Make-Ready & Vendor Coordination

    Walk the unit and itemize paint, flooring, appliance, fixture, and hardware work. Tag each line as tenant-chargeable damage or owner-paid wear-and-tear; this drives the deposit statement and the owner approval for any capex.

    Pull the Certificate of Insurance for every vendor on the punch list — general liability and workers comp, with the property listed as additional insured. A lapsed COI on file leaves the manager personally exposed for any vendor incident on premises.

    Schedule paint, carpet, and trades in dependency order — paint before flooring, flooring before final clean. Use AppFolio Work Orders or Latchel so labor and materials post against the unit for the owner statement.
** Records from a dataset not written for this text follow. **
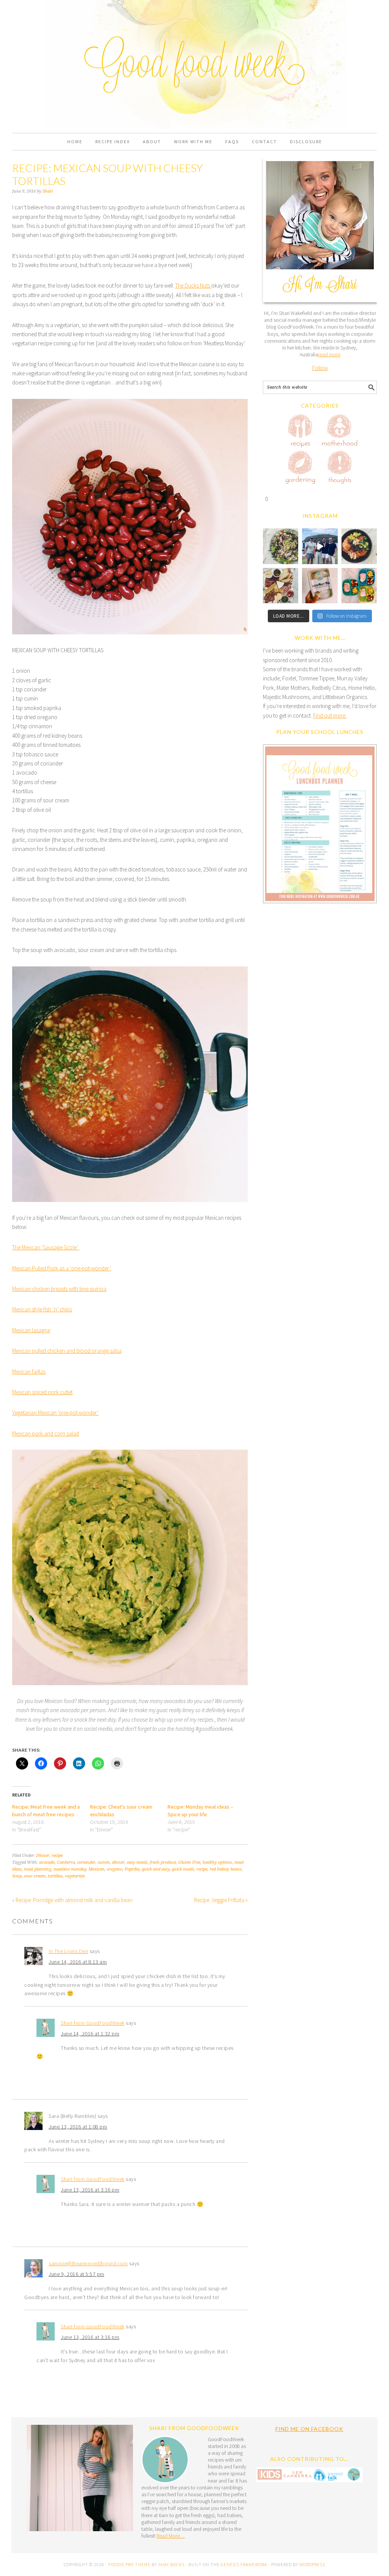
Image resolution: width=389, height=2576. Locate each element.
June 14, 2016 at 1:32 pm (90, 2033)
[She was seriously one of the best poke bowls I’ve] (359, 546)
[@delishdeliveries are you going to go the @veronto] (319, 585)
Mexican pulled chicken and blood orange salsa (67, 1350)
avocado (47, 1862)
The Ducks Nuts (193, 285)
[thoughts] (340, 469)
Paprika (132, 1869)
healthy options (217, 1862)
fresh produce (163, 1862)
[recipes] (300, 432)
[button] (320, 825)
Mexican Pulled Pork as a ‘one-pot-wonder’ (61, 1268)
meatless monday (70, 1869)
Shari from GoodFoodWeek (93, 2022)
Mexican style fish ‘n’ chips (42, 1309)
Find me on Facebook (309, 2429)
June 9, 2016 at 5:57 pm (76, 2274)
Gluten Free (189, 1862)
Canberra (66, 1862)
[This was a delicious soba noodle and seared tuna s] (280, 546)
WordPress (312, 2564)
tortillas (55, 1876)
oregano (114, 1869)
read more (329, 354)
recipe (57, 1855)
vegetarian (75, 1876)
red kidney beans (226, 1869)
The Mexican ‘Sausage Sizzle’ (45, 1247)
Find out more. (329, 715)
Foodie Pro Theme (129, 2564)
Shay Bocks (171, 2564)
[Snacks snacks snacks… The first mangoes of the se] (359, 585)
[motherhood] (340, 432)
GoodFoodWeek (194, 39)
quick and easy (155, 1869)
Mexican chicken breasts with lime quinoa (59, 1288)
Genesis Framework (244, 2564)
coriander (86, 1862)
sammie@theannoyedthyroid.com (88, 2263)
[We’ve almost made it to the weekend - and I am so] (280, 585)
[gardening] (300, 469)
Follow (320, 368)
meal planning (37, 1869)
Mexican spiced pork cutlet (42, 1392)
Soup (17, 1876)
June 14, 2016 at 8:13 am (78, 1961)
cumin (104, 1862)
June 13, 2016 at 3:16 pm (90, 2189)
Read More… (171, 2535)
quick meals (183, 1869)
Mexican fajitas (29, 1371)
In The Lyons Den (68, 1951)
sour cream (35, 1876)
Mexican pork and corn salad (45, 1433)
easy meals (137, 1862)
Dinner (42, 1855)
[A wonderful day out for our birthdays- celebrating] (319, 546)
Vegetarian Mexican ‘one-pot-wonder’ (55, 1412)
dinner (118, 1862)
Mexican (96, 1869)
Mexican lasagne (31, 1330)
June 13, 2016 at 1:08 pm (78, 2126)
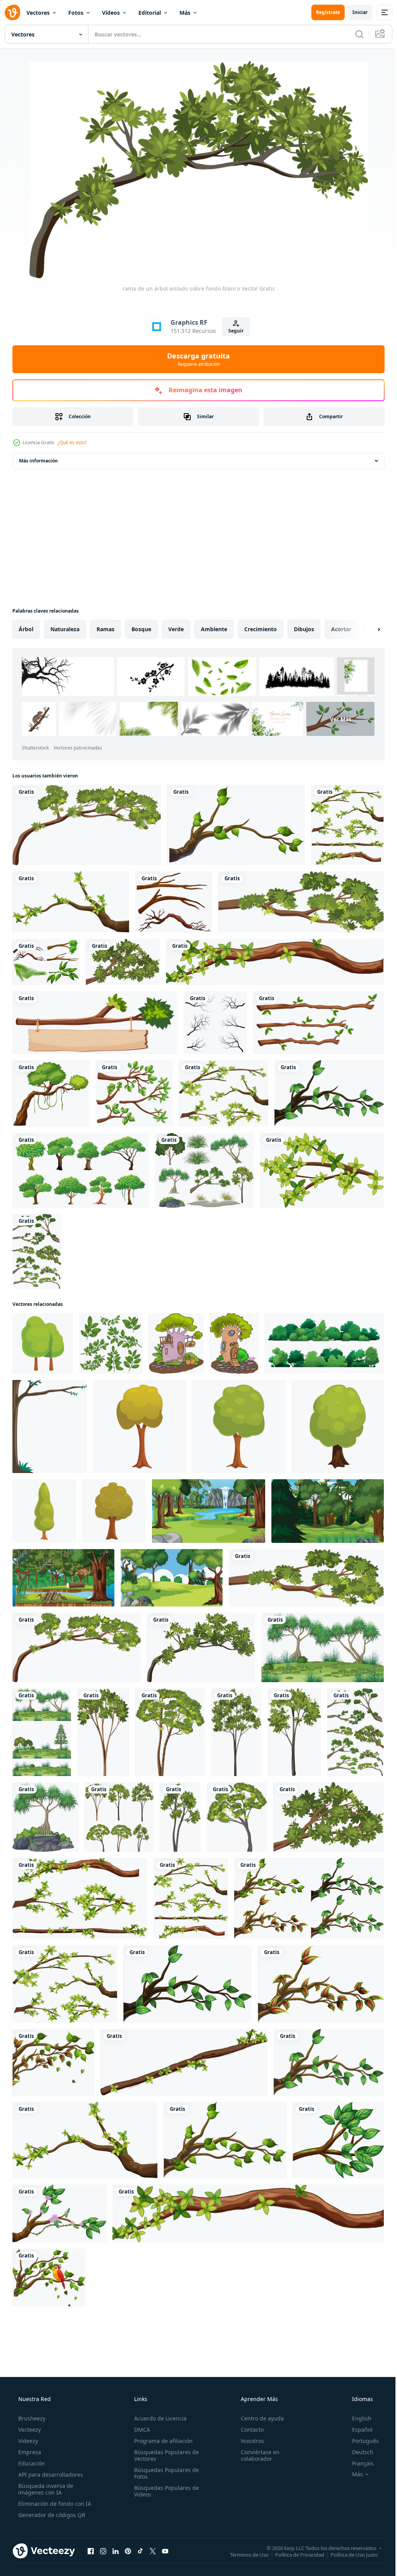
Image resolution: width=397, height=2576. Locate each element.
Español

    Most states require working smoke and CO detectors before a new tenant moves in; some (MA) require a written certificate. Replace batteries, test each device, and log the test date in the unit file — this is a habitability defense if a future incident occurs.
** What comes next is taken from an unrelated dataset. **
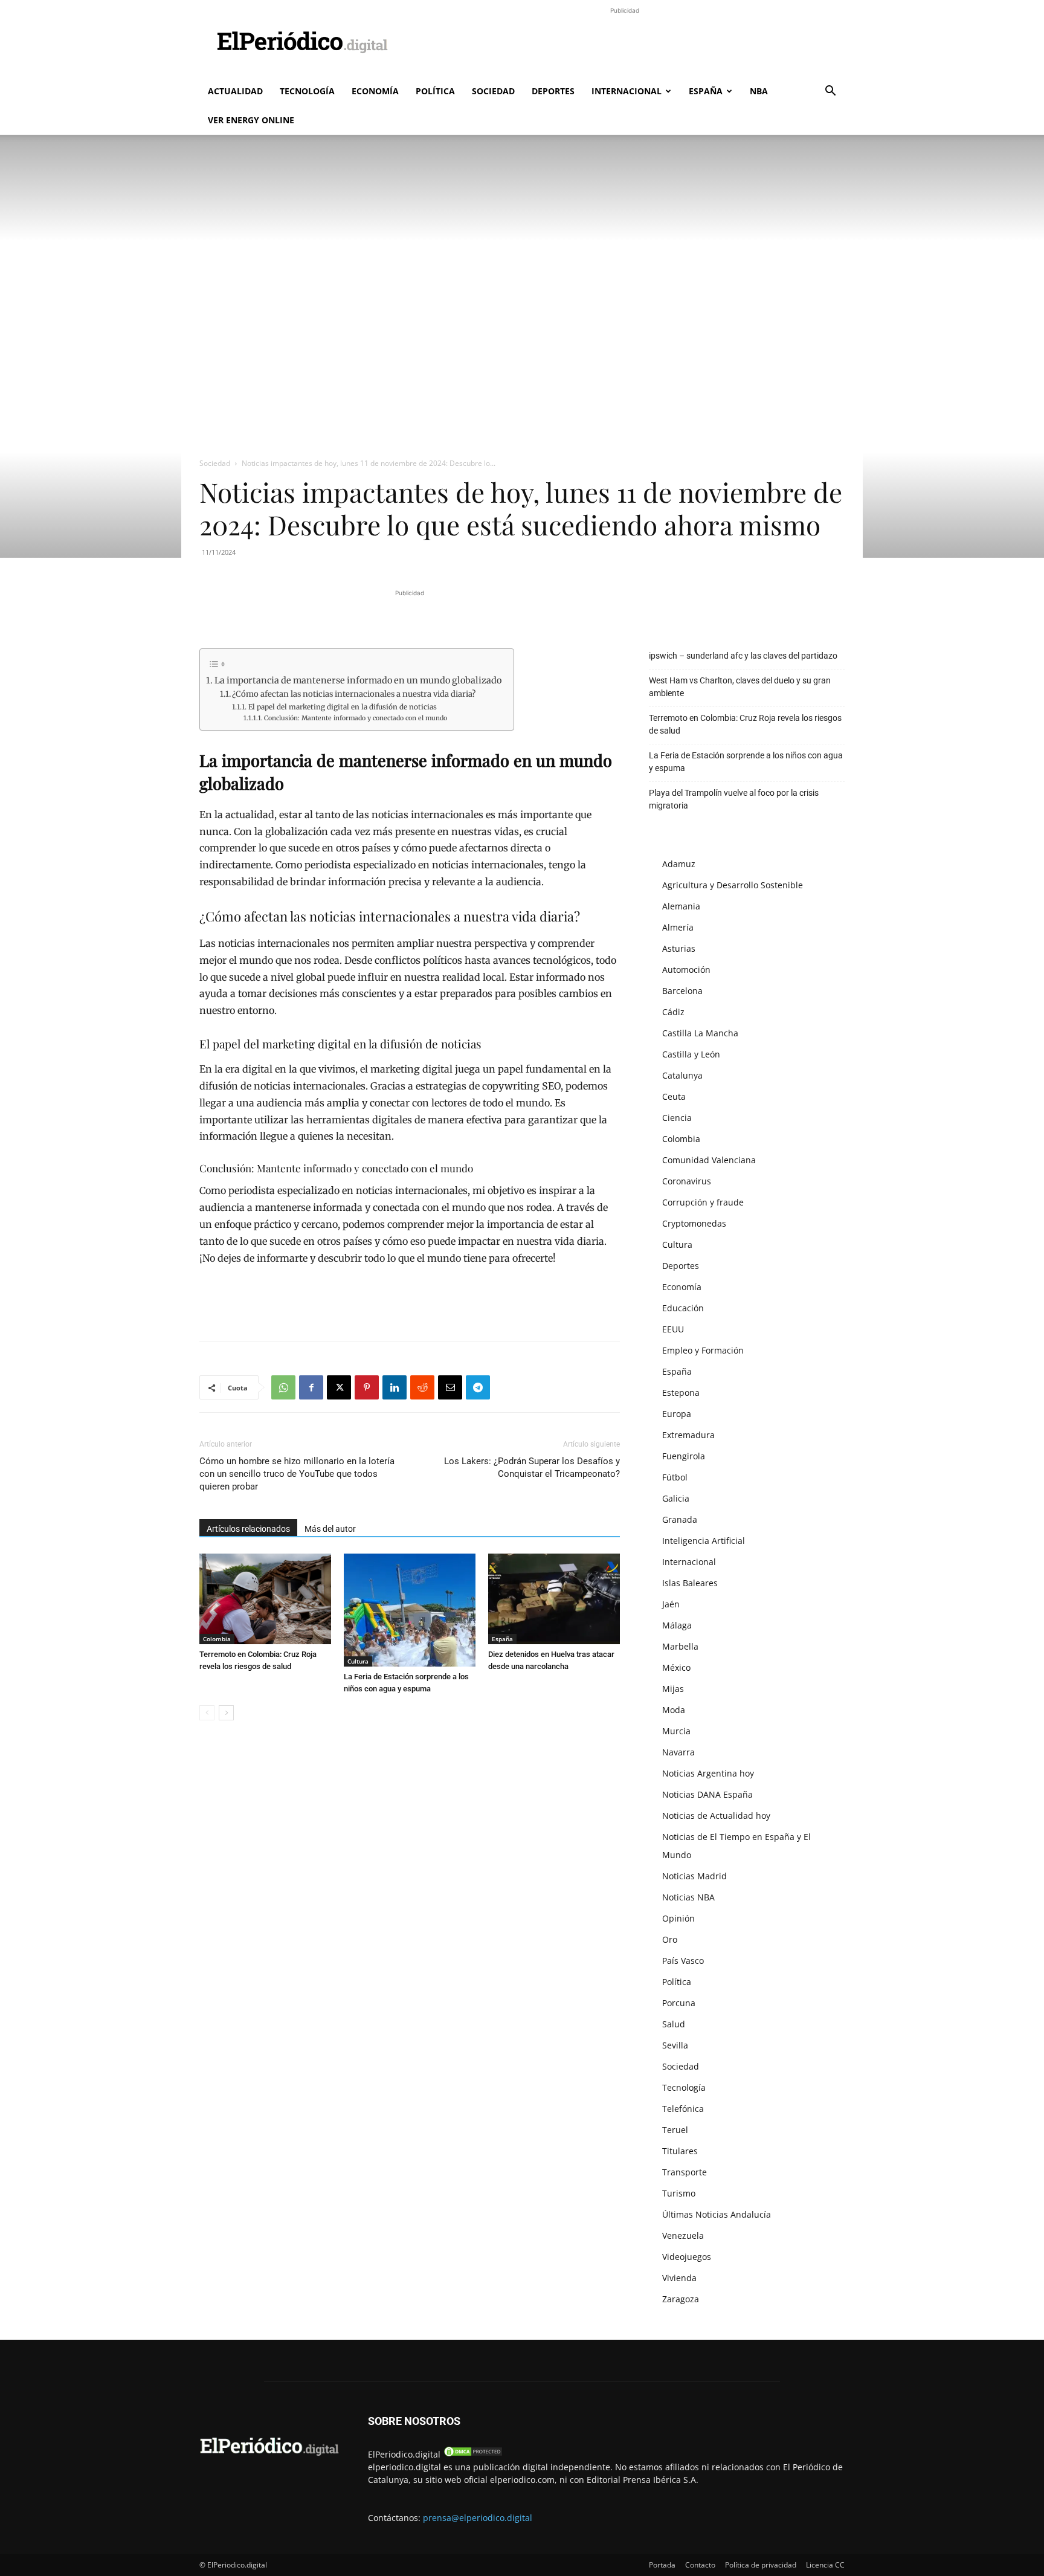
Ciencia (677, 1117)
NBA (759, 91)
    Standard practice is a full rekey at every turnover at $50-150 per unit. The liability avoided — a former tenant retaining a working key — is much larger than the cost. Update the master key log with the new code.
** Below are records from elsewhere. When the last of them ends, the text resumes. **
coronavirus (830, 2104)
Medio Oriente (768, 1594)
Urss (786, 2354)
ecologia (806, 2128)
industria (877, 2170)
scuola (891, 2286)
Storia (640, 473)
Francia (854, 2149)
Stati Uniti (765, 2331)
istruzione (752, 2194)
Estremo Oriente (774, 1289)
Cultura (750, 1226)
Deposit Accounting & File Retention

    Build the itemized statement with each charge, the supporting invoice or estimate, and the dated photo evidence. Distinguish damage from normal wear and tear — courts routinely strike paint and carpet deductions for tenancies over 2 years on the wear-and-tear theory.

    Issue the refund check (or ACH) to the forwarding address along with the itemized statement. Confirm the send date falls inside the state-required window — CA Civil Code §1950.5 is 21 days, TX Property Code §92 is 30 days, FL Stat. §83 is 15-30 days depending on dispute.

    If charges exceed the deposit, send a demand letter to the forwarding address with the itemized statement and 30-day pay deadline. Decide with the owner whether to send to collections or small-claims court if unpaid — both options preserve the claim under most state statutes.

    Archive the notice, walk-through report, photos, vendor invoices, itemized statement, and refund check copy in the tenant file. Retention is typically 3-7 years post-move-out per state; FCRA screening reports require disposal under the Disposal Rule when retention ends.